Auf jeden Fall waren bei der Stadtumwallung schon Fakten geschaffen worden. Zwar wollte die Armee noch 1890 auf die sturmfreien Wälle nicht verzichten, aber kurz darauf fand ein Umdenken statt, und 1904 einigte man sich mit der Stadt auf einen Tausch, welche nun die unregelmäßigen Fronten abbrechen durfte. Diese Arbeiten waren bis zum 1. Weltkrieg noch nicht abgeschlossen. Auch am Brückenkopf gab es erste Maßnahmen der Entfestigung.

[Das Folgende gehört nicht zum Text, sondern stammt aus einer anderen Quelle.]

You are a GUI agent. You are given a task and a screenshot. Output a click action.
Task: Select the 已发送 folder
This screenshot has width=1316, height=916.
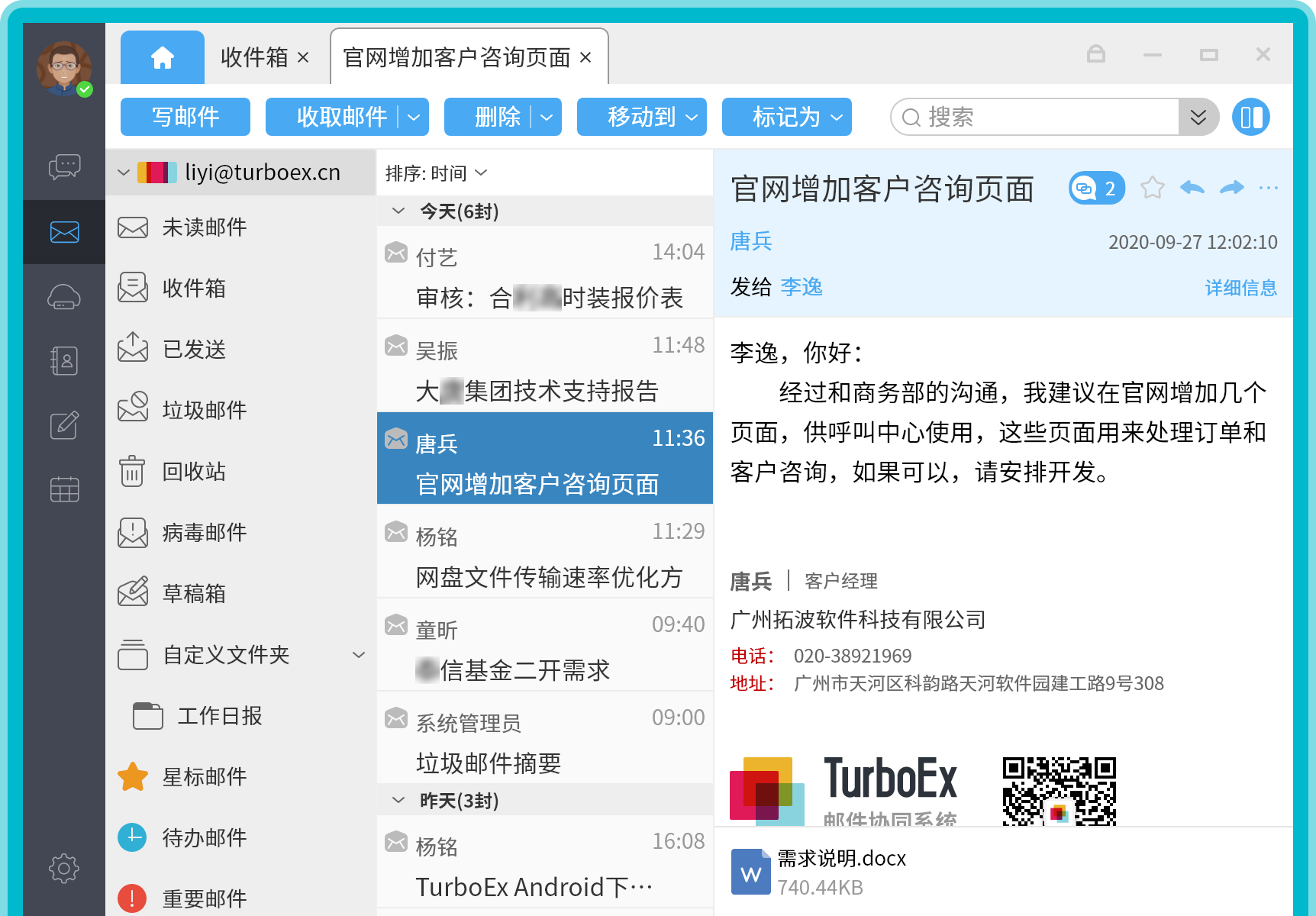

Ansonsten war es das Bestreben der Militärverwaltung, die bestehenden Festungsbauten in erster Linie bewohnbar zu machen, um den durch die Vergrößerung der Garnison gestiegenen Raumbedarf zu befriedigen. Ab 1884 begann der Umbau der großen Kavaliere Heideck, Elbracht, Spreti und Hepp, welche alle als Infanteriekasernen dienten. Es war dann nur konsequent, ab 1891 die Gräben vor diesen ehemaligen Festungswerken aufzufüllen. Bis zum Ende des 1. Weltkrieges dienten alle Werke der Hauptumwallung als Kasernen oder Lagerräume. Durch die Niederlegung der unregelmäßigen Fronten wurden auch der Kavalier Baur und der Turm Triva abgebrochen. Die Armee wollte aber diese Ehrung zweier verdienter Offiziere nicht untergehen lassen, und so wurde 1911 verfügt, dass die ovalen Türme Nr.104 und 118 des Brückenkopfes fortan „Turm Triva" und „Turm Baur" heißen sollten.